Agora que já estamos conscientes da importância da literatura nas escolas e da visão política adotada – a que nega a literatura em sala de aula como mais um meio de manipulação e, ao contrário disso, preza a “participação dos educandos no ato de conhecimento de também são sujeitos” – podemos conjeturar acerca dos empecilhos encontrados no próprio sistema escolar - na direção das escolas, fora das salas de aula – e de soluções para os mesmos.
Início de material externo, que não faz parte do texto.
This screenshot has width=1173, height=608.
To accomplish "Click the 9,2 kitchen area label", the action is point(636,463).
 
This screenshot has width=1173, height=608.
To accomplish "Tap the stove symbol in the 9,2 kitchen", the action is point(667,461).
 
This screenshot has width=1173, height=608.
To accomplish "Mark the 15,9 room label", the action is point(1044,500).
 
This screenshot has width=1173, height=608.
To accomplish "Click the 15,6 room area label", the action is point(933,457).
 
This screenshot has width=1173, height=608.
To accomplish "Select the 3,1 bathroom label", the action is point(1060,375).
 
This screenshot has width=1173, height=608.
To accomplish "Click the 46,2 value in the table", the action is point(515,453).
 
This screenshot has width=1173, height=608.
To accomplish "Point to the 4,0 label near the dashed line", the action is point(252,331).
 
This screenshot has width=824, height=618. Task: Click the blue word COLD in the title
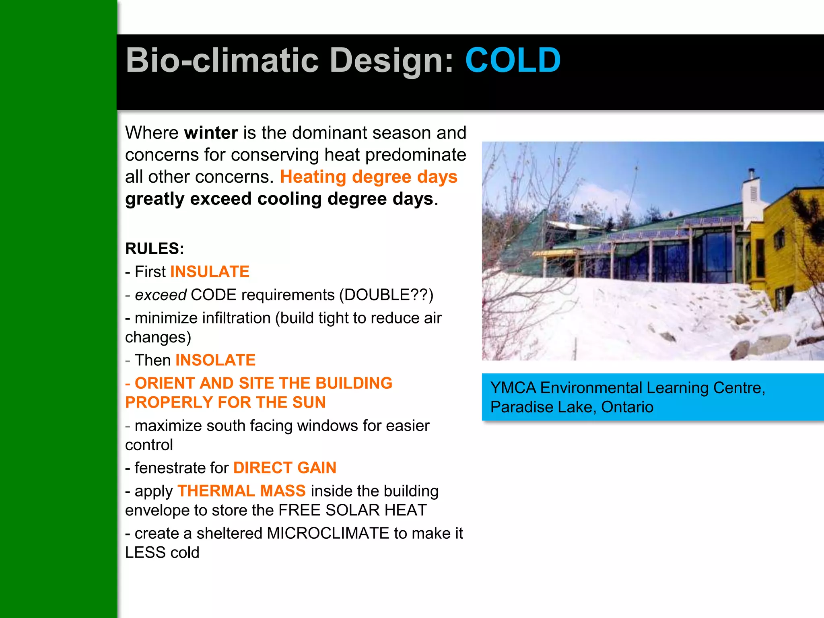tap(513, 60)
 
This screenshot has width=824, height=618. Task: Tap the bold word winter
tap(211, 133)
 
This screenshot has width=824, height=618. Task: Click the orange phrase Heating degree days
tap(369, 177)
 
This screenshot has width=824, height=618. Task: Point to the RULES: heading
tap(154, 249)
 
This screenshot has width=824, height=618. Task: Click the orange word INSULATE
tap(210, 272)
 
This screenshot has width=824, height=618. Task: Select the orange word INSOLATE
tap(215, 360)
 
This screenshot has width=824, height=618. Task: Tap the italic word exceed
tap(161, 295)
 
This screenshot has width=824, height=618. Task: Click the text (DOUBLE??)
tap(386, 295)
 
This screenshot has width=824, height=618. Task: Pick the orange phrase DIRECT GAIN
tap(284, 468)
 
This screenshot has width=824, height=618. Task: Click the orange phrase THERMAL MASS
tap(241, 491)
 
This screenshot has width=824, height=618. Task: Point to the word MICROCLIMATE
tap(328, 534)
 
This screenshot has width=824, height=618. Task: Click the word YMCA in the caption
tap(513, 388)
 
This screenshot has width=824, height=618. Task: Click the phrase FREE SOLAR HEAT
tap(352, 511)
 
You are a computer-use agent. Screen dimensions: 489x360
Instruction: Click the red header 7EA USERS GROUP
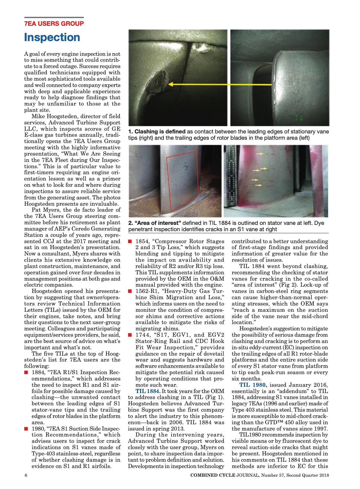point(54,24)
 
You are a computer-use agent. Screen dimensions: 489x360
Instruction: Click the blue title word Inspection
point(52,37)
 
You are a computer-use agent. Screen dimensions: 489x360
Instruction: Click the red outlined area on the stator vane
point(182,180)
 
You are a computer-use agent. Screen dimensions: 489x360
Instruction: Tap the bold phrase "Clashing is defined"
point(160,132)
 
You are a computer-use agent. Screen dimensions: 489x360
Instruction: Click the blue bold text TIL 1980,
point(253,385)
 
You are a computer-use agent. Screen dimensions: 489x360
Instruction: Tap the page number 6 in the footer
point(26,475)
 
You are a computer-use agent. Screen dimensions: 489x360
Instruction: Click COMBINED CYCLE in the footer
point(213,475)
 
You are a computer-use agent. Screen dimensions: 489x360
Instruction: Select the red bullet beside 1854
point(130,241)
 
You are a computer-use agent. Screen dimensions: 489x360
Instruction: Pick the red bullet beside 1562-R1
point(130,291)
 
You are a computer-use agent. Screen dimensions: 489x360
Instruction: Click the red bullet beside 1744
point(130,335)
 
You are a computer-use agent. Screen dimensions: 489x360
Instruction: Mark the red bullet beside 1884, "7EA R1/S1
point(26,372)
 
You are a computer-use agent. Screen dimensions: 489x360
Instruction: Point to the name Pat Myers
point(44,210)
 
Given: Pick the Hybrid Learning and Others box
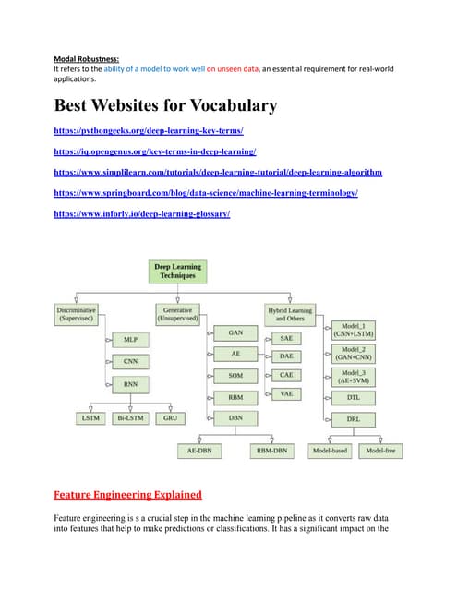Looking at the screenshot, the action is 288,314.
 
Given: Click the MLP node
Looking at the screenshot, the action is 130,340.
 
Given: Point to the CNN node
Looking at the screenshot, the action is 130,362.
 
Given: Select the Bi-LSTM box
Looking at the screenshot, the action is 129,417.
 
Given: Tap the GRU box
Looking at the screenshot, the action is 170,417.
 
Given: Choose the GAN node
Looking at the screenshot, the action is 235,332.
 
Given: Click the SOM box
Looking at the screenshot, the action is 235,376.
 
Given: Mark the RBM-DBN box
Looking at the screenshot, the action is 273,451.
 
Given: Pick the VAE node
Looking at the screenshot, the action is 287,393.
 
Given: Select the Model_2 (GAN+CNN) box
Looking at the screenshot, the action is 354,354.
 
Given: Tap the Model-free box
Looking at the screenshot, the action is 379,451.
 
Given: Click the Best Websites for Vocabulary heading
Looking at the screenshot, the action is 166,105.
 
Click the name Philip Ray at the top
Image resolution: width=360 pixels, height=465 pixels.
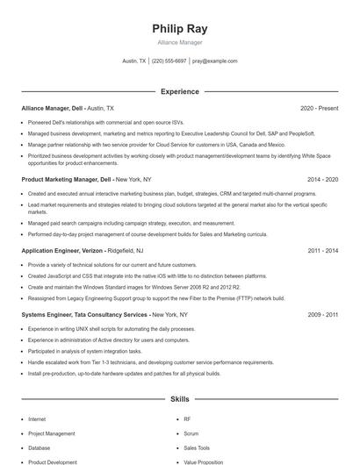pyautogui.click(x=179, y=29)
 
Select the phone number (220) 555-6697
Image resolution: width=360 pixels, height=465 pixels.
pyautogui.click(x=169, y=61)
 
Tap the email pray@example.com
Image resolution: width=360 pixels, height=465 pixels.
pyautogui.click(x=215, y=61)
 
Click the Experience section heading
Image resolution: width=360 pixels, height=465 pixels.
pyautogui.click(x=179, y=91)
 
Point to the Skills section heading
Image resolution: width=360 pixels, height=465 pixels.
pyautogui.click(x=179, y=398)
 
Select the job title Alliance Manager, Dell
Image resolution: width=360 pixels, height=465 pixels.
pyautogui.click(x=52, y=108)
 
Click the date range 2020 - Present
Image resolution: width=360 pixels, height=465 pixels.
pyautogui.click(x=319, y=108)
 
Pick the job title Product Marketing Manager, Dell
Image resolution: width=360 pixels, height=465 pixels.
pyautogui.click(x=66, y=179)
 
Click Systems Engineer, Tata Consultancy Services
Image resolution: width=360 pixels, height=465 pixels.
pyautogui.click(x=84, y=313)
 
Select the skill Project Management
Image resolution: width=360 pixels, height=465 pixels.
pyautogui.click(x=51, y=433)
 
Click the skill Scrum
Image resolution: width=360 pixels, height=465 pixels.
pyautogui.click(x=192, y=433)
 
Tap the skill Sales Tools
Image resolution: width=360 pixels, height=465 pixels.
pyautogui.click(x=197, y=447)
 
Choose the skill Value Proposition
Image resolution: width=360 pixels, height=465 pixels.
pyautogui.click(x=204, y=461)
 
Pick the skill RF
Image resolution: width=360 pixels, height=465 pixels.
pyautogui.click(x=187, y=419)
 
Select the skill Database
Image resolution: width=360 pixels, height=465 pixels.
pyautogui.click(x=40, y=447)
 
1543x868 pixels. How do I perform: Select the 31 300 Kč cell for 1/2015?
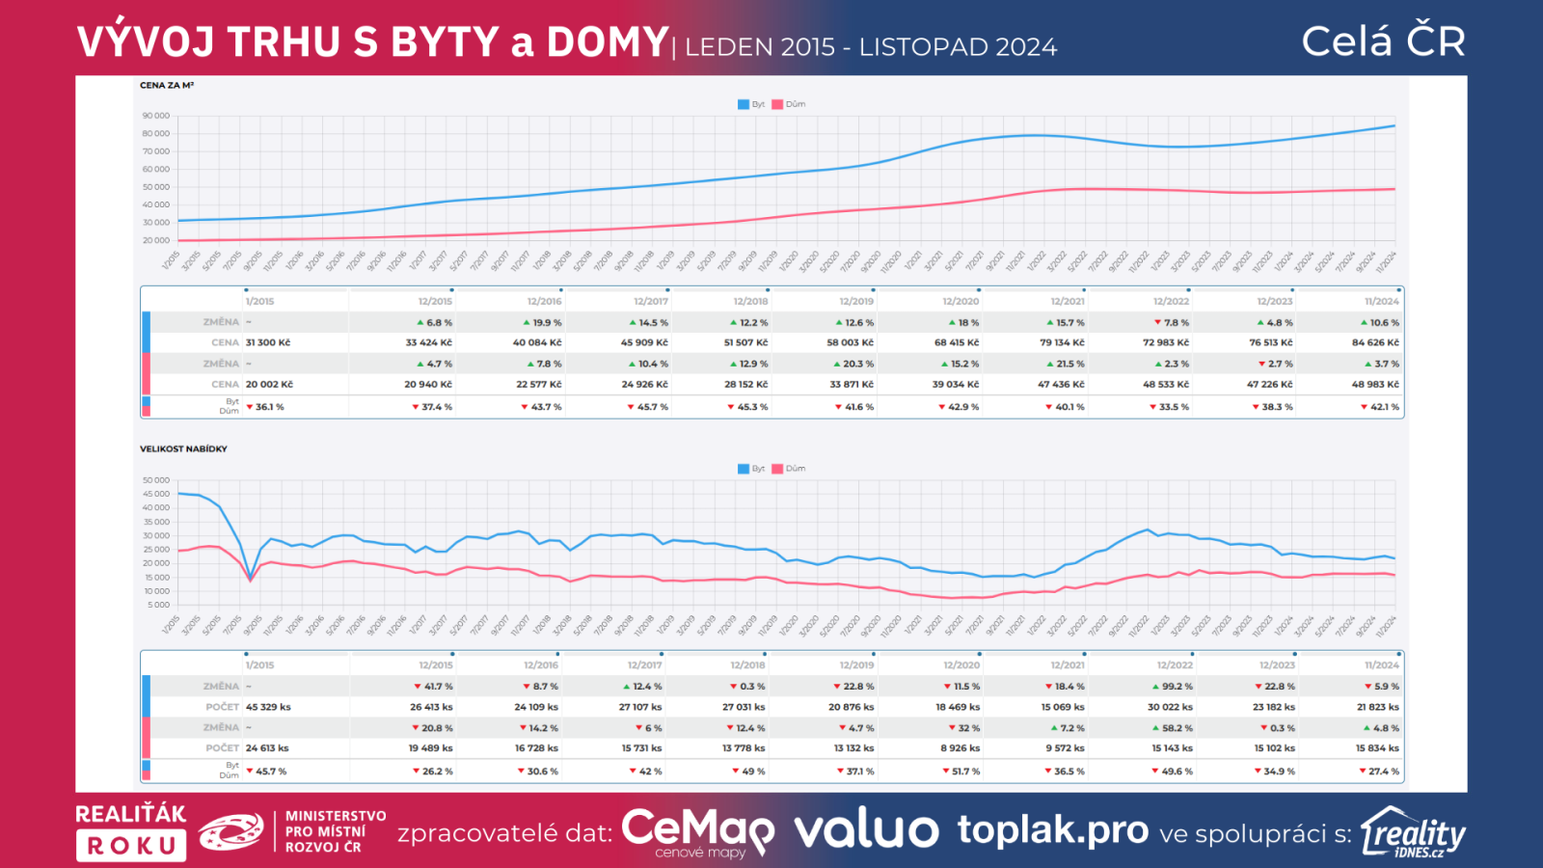tap(268, 342)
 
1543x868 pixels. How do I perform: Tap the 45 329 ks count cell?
tap(268, 707)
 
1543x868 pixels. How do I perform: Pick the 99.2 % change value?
tap(1173, 687)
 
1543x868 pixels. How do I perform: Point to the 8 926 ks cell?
tap(960, 748)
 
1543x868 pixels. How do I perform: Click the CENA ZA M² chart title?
tap(167, 85)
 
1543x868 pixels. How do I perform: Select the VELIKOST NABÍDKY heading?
tap(183, 448)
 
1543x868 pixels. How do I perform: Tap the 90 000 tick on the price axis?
tap(156, 116)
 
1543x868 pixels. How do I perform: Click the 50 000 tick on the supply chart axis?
tap(156, 480)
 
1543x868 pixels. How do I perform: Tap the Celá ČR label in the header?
tap(1383, 41)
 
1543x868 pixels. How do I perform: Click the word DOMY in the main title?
tap(607, 42)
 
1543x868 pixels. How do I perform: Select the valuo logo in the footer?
tap(865, 830)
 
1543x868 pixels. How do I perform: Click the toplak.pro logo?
tap(1052, 829)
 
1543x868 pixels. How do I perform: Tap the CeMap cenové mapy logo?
tap(697, 831)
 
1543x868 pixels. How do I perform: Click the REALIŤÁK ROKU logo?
tap(131, 831)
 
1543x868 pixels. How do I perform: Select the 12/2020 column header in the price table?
tap(961, 301)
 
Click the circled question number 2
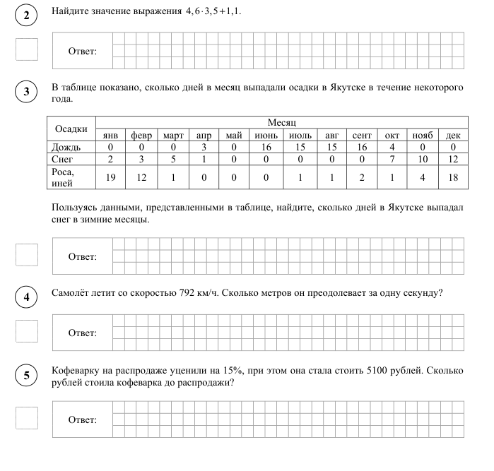click(x=26, y=16)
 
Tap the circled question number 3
click(x=26, y=91)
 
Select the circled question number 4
click(x=26, y=297)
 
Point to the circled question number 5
click(x=26, y=375)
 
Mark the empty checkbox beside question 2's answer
click(x=26, y=49)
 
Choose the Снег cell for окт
click(x=392, y=160)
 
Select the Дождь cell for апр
click(x=204, y=147)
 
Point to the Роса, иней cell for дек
click(x=452, y=177)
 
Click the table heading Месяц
click(x=281, y=123)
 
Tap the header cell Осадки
click(x=71, y=129)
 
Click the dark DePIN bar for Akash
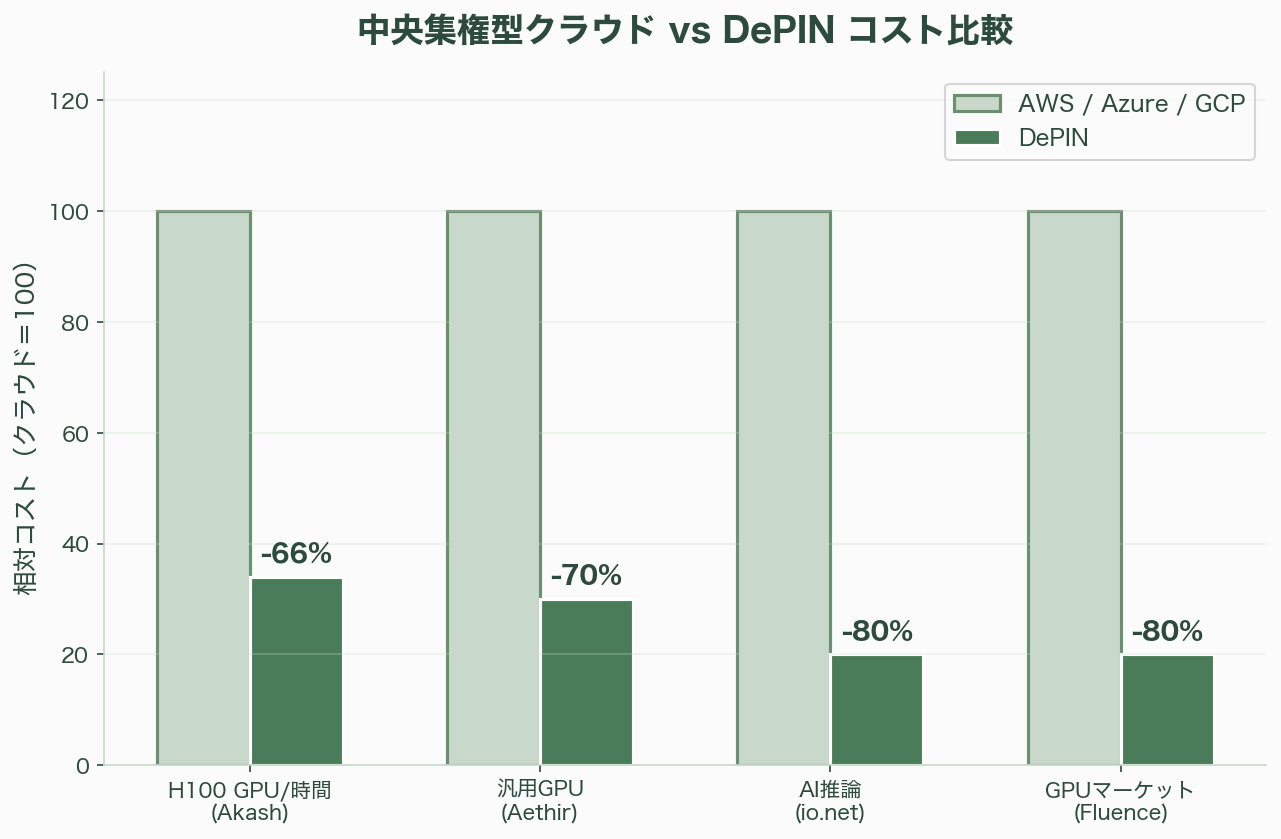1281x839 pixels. [296, 671]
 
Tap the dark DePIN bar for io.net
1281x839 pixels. [876, 710]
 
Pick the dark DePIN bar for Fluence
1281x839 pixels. [1167, 710]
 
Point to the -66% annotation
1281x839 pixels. [296, 554]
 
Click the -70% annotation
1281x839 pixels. [586, 576]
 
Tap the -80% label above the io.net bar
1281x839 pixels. [876, 632]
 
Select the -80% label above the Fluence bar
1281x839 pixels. [1167, 632]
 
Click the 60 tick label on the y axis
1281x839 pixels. [80, 433]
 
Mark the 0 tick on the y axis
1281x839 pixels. [85, 766]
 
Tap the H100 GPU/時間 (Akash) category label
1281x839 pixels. [250, 801]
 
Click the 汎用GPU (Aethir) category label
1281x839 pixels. [540, 801]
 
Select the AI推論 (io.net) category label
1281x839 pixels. [830, 801]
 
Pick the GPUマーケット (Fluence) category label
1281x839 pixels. [1120, 801]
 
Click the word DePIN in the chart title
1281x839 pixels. [779, 31]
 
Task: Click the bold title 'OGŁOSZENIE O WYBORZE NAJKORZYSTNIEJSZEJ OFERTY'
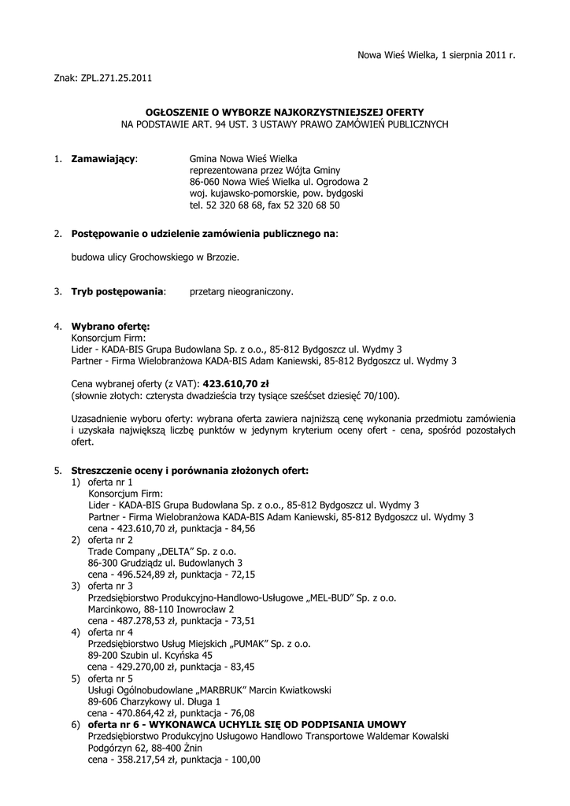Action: tap(285, 113)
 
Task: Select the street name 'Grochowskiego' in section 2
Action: tap(168, 257)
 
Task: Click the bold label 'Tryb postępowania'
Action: tap(118, 291)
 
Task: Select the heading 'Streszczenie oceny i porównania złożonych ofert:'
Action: tap(190, 471)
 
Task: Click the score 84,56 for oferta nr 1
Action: tap(240, 528)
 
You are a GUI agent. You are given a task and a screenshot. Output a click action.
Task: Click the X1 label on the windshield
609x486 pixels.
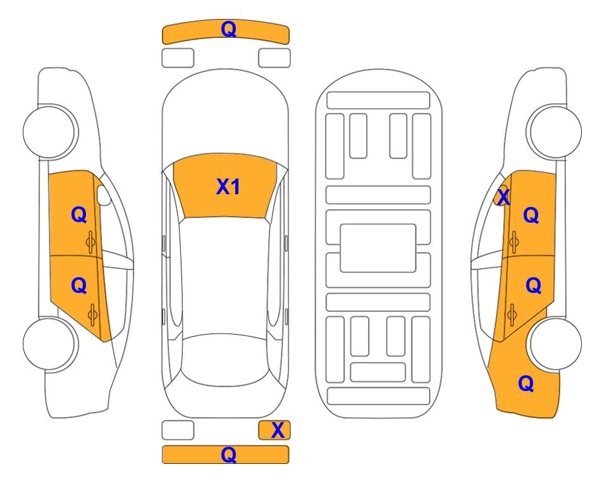(x=228, y=187)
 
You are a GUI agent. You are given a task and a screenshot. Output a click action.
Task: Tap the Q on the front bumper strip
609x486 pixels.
(x=228, y=28)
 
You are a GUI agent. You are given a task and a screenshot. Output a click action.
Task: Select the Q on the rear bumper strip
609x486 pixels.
(x=228, y=454)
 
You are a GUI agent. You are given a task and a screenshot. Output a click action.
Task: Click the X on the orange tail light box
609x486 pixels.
(x=278, y=430)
3. Um sistema incoerente (e respostas coerentes)
Os alunos das minhas turmas, adultos entre dezoito e sessenta e dois anos, achavam que a opinião deles não valia nada. Quaisquer idéias que tivessem provinham todas da avalanche da mídia do nosso mundo. Ninguém jamais lhes disse que tinham direito a pensar por conta própria
O reconhecimento de que “ninguém sabe tudo e ninguém ignora tudo” , defendida por Paulo Freire, e encarnado na postura de John Keating e Frank McCourt , por exemplo, na sala de aula, trouxe a ambos grandes problemas. Frank McCourt foi convidado a deixar uma escola mais tradicional, devido ao seu “irregular” comportamento, perante e com os alunos, como transformar receitas culinárias em poemas; já Keating, além de receber olhares reprovadores de superiores da hierarquia escolar e de colegas também professores - quando não de próprios alunos mais conservadores do que os demais - foi moralmente responsabilizado pelo suicídio do estudante Neil Perry, por Robert Sean Leonard, sendo demitido. Perry, opta por tirar a própria vida, quando se vê impedido pelo pai de seguir a carreira de ator.
O que esses dois professores fizeram e nos servem de matéria para reflexão, foi dar voz aos alunos, reconhecendo-os como cidadãos agentes da história; e por isso foram massacrados pelo sistema escolar incoerente no que diz respeito ao seu discurso libertário e à sua prática pedagógica extremamente autoritária. Atuaram como elementos capazes de realizar as transformações anunciadas por Freire:
As contradições que caracterizam a sociedade como está sendo penetram a intimidade das instituições pedagógicas em que a educação sistemática se está dando e alteram seu papel ou seu esforço reprodutor da ideologia dominante

Acredito portanto que, enquanto encontrarmos resistência e receio do que o outro tem a dizer, enquanto houver censura dissimulada sobre a leitura de obras literárias, não será redundante perguntar sobre o papel da literatura nas escolas, e nem qual a melhor forma, se é que essa existe, de se ensinar literatura de modo que ela não seja apenas mais um objeto que contribua para o comodismo e a alienação, mas para a libertação, a construção da visão crítica e consciente sobre o mundo, abrindo, e não fechando, janelas, para novos horizontes.















REFERENCIAL BIBLIOGRÁFICO
CANDIDO, Antonio. Direitos humanos e... . São Paulo: ed. Brasiliense, 19??
COLOMER, Teresa. Andar entre livros. São Paulo: ed. Global, 2007
FREIRE, Paulo. A importância do ato de ler. São Paulo: Cortez, 1988
McCOURT, Frank. Ei, professor. Rio de Janeiro: ed. Intrínseca, 2006.
SOARES, Magda. Letramento: um tema em três gêneros. Belo Horizonte: ed. Autêntica, 2006.
WEIR, Peter. Sociedade dos poetas mortos. 1989. cor. 129 min., Buena Vista Pictures.